__Problem to solve__.
Please repeat the lines below, exactly and only, from the one that holds "The width and height of the screenshot is (1613, 810)." through the one that holds "You are a computer-use agent. Viewport: 458px".

BEGIN Data shown

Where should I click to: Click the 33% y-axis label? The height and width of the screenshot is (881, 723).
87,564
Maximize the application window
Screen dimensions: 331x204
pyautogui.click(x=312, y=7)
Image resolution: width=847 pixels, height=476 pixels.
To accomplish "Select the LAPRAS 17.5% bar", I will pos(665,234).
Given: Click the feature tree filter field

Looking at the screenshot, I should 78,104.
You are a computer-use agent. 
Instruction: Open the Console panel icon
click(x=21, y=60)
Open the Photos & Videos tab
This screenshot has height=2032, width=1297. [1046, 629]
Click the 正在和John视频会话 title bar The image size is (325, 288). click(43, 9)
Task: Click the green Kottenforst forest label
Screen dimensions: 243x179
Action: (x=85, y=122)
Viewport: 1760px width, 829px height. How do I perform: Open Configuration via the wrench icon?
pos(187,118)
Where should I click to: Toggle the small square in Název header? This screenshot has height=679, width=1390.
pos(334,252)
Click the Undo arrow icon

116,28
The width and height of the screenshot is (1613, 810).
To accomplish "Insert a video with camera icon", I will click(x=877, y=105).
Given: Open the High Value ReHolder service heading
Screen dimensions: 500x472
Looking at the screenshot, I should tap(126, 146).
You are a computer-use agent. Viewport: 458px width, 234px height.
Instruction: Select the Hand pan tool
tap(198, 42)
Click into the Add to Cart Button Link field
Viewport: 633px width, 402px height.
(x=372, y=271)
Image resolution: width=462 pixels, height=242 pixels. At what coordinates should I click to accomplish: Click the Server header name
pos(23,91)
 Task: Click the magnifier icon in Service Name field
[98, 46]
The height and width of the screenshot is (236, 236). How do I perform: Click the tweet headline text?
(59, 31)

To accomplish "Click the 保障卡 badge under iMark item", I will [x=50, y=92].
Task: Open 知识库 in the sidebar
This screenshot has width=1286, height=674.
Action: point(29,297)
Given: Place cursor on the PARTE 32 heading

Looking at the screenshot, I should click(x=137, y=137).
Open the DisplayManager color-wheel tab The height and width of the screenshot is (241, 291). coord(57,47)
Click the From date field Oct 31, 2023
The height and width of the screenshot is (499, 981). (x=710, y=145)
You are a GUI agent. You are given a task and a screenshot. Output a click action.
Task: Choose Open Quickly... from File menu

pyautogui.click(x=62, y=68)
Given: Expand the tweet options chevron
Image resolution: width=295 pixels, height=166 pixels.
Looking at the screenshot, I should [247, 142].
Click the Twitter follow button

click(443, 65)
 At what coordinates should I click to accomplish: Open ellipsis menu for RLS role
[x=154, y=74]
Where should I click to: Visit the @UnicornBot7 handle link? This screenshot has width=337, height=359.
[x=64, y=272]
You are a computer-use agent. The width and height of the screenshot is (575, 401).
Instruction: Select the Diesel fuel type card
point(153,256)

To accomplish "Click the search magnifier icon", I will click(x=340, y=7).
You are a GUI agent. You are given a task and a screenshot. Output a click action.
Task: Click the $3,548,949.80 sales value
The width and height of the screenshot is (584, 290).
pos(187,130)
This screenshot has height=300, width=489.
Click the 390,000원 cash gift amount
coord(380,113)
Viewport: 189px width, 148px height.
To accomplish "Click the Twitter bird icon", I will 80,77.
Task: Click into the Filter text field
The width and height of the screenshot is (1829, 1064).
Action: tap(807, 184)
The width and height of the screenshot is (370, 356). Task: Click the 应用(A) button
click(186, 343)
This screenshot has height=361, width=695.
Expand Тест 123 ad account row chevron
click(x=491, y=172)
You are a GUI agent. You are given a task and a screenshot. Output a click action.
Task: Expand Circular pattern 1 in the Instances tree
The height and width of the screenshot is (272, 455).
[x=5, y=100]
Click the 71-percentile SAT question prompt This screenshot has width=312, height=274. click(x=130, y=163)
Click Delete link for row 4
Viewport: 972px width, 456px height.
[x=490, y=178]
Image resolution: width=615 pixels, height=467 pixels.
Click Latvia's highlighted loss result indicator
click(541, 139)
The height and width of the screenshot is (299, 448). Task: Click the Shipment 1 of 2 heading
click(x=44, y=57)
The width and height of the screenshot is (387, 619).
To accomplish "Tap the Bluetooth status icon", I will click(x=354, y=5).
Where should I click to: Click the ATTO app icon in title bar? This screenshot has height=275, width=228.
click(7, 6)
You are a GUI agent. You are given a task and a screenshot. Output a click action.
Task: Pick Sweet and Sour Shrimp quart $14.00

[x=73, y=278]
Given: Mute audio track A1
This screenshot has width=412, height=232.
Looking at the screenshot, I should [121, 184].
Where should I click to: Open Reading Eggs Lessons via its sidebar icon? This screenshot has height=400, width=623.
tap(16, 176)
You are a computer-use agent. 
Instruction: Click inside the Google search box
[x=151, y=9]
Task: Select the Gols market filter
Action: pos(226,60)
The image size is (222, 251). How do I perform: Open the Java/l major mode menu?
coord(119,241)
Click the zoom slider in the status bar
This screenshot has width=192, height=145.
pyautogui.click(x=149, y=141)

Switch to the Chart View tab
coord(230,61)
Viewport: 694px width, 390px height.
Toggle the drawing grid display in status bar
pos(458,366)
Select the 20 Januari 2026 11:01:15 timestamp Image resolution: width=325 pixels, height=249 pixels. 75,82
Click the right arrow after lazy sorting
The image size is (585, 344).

END Data shown

__Result below__.
The width and height of the screenshot is (1613, 810).
To accomplish "Insert a video with camera icon", I will click(x=877, y=105).
Given: Open the High Value ReHolder service heading
Screen dimensions: 500x472
Looking at the screenshot, I should tap(126, 146).
You are a computer-use agent. Viewport: 458px width, 234px height.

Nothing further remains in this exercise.